→ **Task brief**
Convert the rows below into a JSON array of strings, one string per line, omitting blank lines.

→ **Information provided**

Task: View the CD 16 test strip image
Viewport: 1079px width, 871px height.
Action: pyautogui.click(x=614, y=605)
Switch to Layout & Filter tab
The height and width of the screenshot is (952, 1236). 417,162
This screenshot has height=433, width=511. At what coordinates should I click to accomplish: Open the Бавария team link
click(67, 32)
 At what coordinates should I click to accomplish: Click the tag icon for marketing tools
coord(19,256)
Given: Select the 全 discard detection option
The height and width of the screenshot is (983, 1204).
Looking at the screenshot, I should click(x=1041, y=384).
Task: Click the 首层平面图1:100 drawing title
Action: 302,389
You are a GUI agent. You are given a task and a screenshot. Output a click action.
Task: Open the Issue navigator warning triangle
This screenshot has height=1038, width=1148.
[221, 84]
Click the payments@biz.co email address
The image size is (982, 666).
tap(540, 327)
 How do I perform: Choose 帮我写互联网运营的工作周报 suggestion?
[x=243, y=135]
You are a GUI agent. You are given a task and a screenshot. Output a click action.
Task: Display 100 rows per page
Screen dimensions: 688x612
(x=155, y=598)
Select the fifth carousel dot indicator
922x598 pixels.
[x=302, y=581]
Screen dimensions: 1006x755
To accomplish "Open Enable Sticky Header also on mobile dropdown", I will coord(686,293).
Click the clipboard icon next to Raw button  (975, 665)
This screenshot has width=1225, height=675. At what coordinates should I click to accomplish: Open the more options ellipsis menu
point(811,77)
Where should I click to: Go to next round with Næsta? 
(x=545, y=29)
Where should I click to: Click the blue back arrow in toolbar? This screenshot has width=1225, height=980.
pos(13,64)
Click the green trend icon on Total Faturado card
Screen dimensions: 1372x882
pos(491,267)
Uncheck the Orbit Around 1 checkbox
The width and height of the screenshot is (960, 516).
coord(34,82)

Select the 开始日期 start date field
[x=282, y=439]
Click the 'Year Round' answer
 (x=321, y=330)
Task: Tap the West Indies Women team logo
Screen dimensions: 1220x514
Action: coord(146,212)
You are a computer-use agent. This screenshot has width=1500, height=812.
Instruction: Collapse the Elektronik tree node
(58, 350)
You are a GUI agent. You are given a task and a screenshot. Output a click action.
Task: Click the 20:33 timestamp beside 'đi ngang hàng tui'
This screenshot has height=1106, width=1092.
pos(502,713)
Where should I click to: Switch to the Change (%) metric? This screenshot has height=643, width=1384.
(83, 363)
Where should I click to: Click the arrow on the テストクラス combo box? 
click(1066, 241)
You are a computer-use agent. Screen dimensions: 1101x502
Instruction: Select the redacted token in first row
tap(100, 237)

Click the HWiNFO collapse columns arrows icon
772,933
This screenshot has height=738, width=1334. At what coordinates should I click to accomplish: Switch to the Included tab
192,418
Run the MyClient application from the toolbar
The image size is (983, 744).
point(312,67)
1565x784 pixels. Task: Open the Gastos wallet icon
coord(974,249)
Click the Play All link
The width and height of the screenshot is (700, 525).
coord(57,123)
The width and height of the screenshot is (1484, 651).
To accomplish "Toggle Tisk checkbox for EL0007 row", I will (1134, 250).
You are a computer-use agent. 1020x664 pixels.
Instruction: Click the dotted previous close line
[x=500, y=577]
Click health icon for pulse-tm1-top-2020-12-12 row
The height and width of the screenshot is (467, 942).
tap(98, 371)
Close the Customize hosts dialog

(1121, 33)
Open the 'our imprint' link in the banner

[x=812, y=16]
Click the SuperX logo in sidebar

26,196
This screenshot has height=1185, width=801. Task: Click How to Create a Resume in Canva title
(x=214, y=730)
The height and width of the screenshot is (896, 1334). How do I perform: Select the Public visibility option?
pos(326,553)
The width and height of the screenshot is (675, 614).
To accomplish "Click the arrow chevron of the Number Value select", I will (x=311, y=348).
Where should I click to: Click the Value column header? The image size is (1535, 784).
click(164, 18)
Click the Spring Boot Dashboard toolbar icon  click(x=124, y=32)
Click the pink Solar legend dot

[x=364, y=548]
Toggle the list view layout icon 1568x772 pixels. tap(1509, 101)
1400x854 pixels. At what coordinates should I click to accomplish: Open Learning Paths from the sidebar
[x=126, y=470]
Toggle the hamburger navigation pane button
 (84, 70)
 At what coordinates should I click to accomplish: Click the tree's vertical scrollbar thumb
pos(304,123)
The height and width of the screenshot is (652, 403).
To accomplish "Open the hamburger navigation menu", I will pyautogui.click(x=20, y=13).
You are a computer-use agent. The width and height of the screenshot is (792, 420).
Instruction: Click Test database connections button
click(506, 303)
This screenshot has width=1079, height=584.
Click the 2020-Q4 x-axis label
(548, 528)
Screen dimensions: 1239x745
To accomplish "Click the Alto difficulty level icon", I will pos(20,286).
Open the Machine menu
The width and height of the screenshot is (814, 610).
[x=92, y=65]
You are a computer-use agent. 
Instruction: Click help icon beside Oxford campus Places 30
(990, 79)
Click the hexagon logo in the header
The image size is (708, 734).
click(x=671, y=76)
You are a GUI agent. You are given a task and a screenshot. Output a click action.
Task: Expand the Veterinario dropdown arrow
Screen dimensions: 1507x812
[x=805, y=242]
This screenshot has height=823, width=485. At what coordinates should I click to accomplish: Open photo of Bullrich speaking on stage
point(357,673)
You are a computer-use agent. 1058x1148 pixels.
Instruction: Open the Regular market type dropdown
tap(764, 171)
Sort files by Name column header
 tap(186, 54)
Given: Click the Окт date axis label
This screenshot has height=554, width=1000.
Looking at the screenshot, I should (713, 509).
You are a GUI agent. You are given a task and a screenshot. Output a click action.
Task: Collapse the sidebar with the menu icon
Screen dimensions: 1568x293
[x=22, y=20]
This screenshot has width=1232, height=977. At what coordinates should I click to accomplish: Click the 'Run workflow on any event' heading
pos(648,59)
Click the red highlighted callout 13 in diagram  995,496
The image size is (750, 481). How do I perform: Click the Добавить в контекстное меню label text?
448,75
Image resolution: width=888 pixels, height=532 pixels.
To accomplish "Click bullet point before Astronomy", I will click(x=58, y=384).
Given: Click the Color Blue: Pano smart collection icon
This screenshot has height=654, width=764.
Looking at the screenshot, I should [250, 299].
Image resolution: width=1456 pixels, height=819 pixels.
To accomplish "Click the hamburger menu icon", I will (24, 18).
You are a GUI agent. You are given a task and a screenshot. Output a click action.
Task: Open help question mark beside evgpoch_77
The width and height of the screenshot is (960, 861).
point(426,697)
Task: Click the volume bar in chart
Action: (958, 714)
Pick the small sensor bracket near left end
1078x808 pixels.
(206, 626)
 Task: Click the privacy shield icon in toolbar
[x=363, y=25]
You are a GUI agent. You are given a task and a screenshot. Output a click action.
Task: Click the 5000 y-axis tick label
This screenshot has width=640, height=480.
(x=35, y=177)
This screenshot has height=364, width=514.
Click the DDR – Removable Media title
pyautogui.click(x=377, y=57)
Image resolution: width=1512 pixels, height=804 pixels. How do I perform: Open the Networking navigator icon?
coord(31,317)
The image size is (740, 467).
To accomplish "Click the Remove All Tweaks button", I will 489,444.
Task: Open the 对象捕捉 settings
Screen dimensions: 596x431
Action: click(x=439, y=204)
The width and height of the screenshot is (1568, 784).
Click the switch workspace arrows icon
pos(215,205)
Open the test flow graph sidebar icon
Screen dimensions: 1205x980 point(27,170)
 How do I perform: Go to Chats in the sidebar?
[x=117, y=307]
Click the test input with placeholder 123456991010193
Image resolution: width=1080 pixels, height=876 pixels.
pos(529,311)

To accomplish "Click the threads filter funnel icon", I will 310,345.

→ **Task result**
[
  "Task: View the CD 16 test strip image",
  "Viewport: 1079px width, 871px height.",
  "Action: pyautogui.click(x=614, y=605)",
  "Switch to Layout & Filter tab",
  "The height and width of the screenshot is (952, 1236). 417,162",
  "This screenshot has height=433, width=511. At what coordinates should I click to accomplish: Open the Бавария team link",
  "click(67, 32)",
  " At what coordinates should I click to accomplish: Click the tag icon for marketing tools",
  "coord(19,256)",
  "Given: Select the 全 discard detection option",
  "The height and width of the screenshot is (983, 1204).",
  "Looking at the screenshot, I should click(x=1041, y=384).",
  "Task: Click the 首层平面图1:100 drawing title",
  "Action: 302,389",
  "You are a GUI agent. You are given a task and a screenshot. Output a click action.",
  "Task: Open the Issue navigator warning triangle",
  "This screenshot has height=1038, width=1148.",
  "[221, 84]",
  "Click the payments@biz.co email address",
  "The image size is (982, 666).",
  "tap(540, 327)",
  " How do I perform: Choose 帮我写互联网运营的工作周报 suggestion?",
  "[x=243, y=135]",
  "You are a GUI agent. You are given a task and a screenshot. Output a click action.",
  "Task: Display 100 rows per page",
  "Screen dimensions: 688x612",
  "(x=155, y=598)",
  "Select the fifth carousel dot indicator",
  "922x598 pixels.",
  "[x=302, y=581]",
  "Screen dimensions: 1006x755",
  "To accomplish \"Open Enable Sticky Header also on mobile dropdown\", I will coord(686,293).",
  "Click the clipboard icon next to Raw button  (975, 665)",
  "This screenshot has width=1225, height=675. At what coordinates should I click to accomplish: Open the more options ellipsis menu",
  "point(811,77)",
  "Where should I click to: Go to next round with Næsta? ",
  "(x=545, y=29)",
  "Where should I click to: Click the blue back arrow in toolbar? This screenshot has width=1225, height=980.",
  "pos(13,64)",
  "Click the green trend icon on Total Faturado card",
  "Screen dimensions: 1372x882",
  "pos(491,267)",
  "Uncheck the Orbit Around 1 checkbox",
  "The width and height of the screenshot is (960, 516).",
  "coord(34,82)",
  "Select the 开始日期 start date field",
  "[x=282, y=439]",
  "Click the 'Year Round' answer",
  " (x=321, y=330)",
  "Task: Tap the West Indies Women team logo",
  "Screen dimensions: 1220x514",
  "Action: coord(146,212)",
  "You are a computer-use agent. This screenshot has width=1500, height=812.",
  "Instruction: Collapse the Elektronik tree node",
  "(58, 350)",
  "You are a GUI agent. You are given a task and a screenshot. Output a click action.",
  "Task: Click the 20:33 timestamp beside 'đi ngang hàng tui'",
  "This screenshot has height=1106, width=1092.",
  "pos(502,713)",
  "Where should I click to: Switch to the Change (%) metric? This screenshot has height=643, width=1384.",
  "(83, 363)",
  "Where should I click to: Click the arrow on the テストクラス combo box? ",
  "click(1066, 241)",
  "You are a computer-use agent. Screen dimensions: 1101x502",
  "Instruction: Select the redacted token in first row",
  "tap(100, 237)",
  "Click the HWiNFO collapse columns arrows icon",
  "772,933",
  "This screenshot has height=738, width=1334. At what coordinates should I click to accomplish: Switch to the Included tab",
  "192,418",
  "Run the MyClient application from the toolbar",
  "The image size is (983, 744).",
  "point(312,67)",
  "1565x784 pixels. Task: Open the Gastos wallet icon",
  "coord(974,249)",
  "Click the Play All link",
  "The width and height of the screenshot is (700, 525).",
  "coord(57,123)",
  "The width and height of the screenshot is (1484, 651).",
  "To accomplish \"Toggle Tisk checkbox for EL0007 row\", I will (1134, 250).",
  "You are a computer-use agent. 1020x664 pixels.",
  "Instruction: Click the dotted previous close line",
  "[x=500, y=577]",
  "Click health icon for pulse-tm1-top-2020-12-12 row",
  "The height and width of the screenshot is (467, 942).",
  "tap(98, 371)",
  "Close the Customize hosts dialog",
  "(1121, 33)",
  "Open the 'our imprint' link in the banner",
  "[x=812, y=16]",
  "Click the SuperX logo in sidebar",
  "26,196",
  "This screenshot has height=1185, width=801. Task: Click How to Create a Resume in Canva title",
  "(x=214, y=730)",
  "The height and width of the screenshot is (896, 1334). How do I perform: Select the Public visibility option?",
  "pos(326,553)",
  "The width and height of the screenshot is (675, 614).",
  "To accomplish \"Click the arrow chevron of the Number Value select\", I will (x=311, y=348).",
  "Where should I click to: Click the Value column header? The image size is (1535, 784).",
  "click(164, 18)",
  "Click the Spring Boot Dashboard toolbar icon  click(x=124, y=32)",
  "Click the pink Solar legend dot",
  "[x=364, y=548]",
  "Toggle the list view layout icon 1568x772 pixels. tap(1509, 101)",
  "1400x854 pixels. At what coordinates should I click to accomplish: Open Learning Paths from the sidebar",
  "[x=126, y=470]",
  "Toggle the hamburger navigation pane button",
  " (84, 70)",
  " At what coordinates should I click to accomplish: Click the tree's vertical scrollbar thumb",
  "pos(304,123)",
  "The height and width of the screenshot is (652, 403).",
  "To accomplish \"Open the hamburger navigation menu\", I will pyautogui.click(x=20, y=13).",
  "You are a computer-use agent. The width and height of the screenshot is (792, 420).",
  "Instruction: Click Test database connections button",
  "click(506, 303)",
  "This screenshot has width=1079, height=584.",
  "Click the 2020-Q4 x-axis label",
  "(548, 528)",
  "Screen dimensions: 1239x745",
  "To accomplish \"Click the Alto difficulty level icon\", I will pos(20,286).",
  "Open the Machine menu",
  "The width and height of the screenshot is (814, 610).",
  "[x=92, y=65]",
  "You are a computer-use agent. ",
  "Instruction: Click help icon beside Oxford campus Places 30",
  "(990, 79)",
  "Click the hexagon logo in the header",
  "The image size is (708, 734).",
  "click(x=671, y=76)",
  "You are a GUI agent. You are given a task and a screenshot. Output a click action.",
  "Task: Expand the Veterinario dropdown arrow",
  "Screen dimensions: 1507x812",
  "[x=805, y=242]",
  "This screenshot has height=823, width=485. At what coordinates should I click to accomplish: Open photo of Bullrich speaking on stage",
  "point(357,673)",
  "You are a computer-use agent. 1058x1148 pixels.",
  "Instruction: Open the Regular market type dropdown",
  "tap(764, 171)",
  "Sort files by Name column header",
  " tap(186, 54)",
  "Given: Click the Окт date axis label",
  "This screenshot has height=554, width=1000.",
  "Looking at the screenshot, I should (713, 509).",
  "You are a GUI agent. You are given a task and a screenshot. Output a click action.",
  "Task: Collapse the sidebar with the menu icon",
  "Screen dimensions: 1568x293",
  "[x=22, y=20]",
  "This screenshot has width=1232, height=977. At what coordinates should I click to accomplish: Click the 'Run workflow on any event' heading",
  "pos(648,59)",
  "Click the red highlighted callout 13 in diagram  995,496",
  "The image size is (750, 481). How do I perform: Click the Добавить в контекстное меню label text?",
  "448,75",
  "Image resolution: width=888 pixels, height=532 pixels.",
  "To accomplish \"Click bullet point before Astronomy\", I will click(x=58, y=384).",
  "Given: Click the Color Blue: Pano smart collection icon",
  "This screenshot has height=654, width=764.",
  "Looking at the screenshot, I should [250, 299].",
  "Image resolution: width=1456 pixels, height=819 pixels.",
  "To accomplish \"Click the hamburger menu icon\", I will (24, 18).",
  "You are a GUI agent. You are given a task and a screenshot. Output a click action.",
  "Task: Open help question mark beside evgpoch_77",
  "The width and height of the screenshot is (960, 861).",
  "point(426,697)",
  "Task: Click the volume bar in chart",
  "Action: (958, 714)",
  "Pick the small sensor bracket near left end",
  "1078x808 pixels.",
  "(206, 626)",
  " Task: Click the privacy shield icon in toolbar",
  "[x=363, y=25]",
  "You are a GUI agent. You are given a task and a screenshot. Output a click action.",
  "Task: Click the 5000 y-axis tick label",
  "This screenshot has width=640, height=480.",
  "(x=35, y=177)",
  "This screenshot has height=364, width=514.",
  "Click the DDR – Removable Media title",
  "pyautogui.click(x=377, y=57)",
  "Image resolution: width=1512 pixels, height=804 pixels. How do I perform: Open the Networking navigator icon?",
  "coord(31,317)",
  "The image size is (740, 467).",
  "To accomplish \"Click the Remove All Tweaks button\", I will 489,444.",
  "Task: Open the 对象捕捉 settings",
  "Screen dimensions: 596x431",
  "Action: click(x=439, y=204)",
  "The width and height of the screenshot is (1568, 784).",
  "Click the switch workspace arrows icon",
  "pos(215,205)",
  "Open the test flow graph sidebar icon",
  "Screen dimensions: 1205x980 point(27,170)",
  " How do I perform: Go to Chats in the sidebar?",
  "[x=117, y=307]",
  "Click the test input with placeholder 123456991010193",
  "Image resolution: width=1080 pixels, height=876 pixels.",
  "pos(529,311)",
  "To accomplish \"Click the threads filter funnel icon\", I will 310,345."
]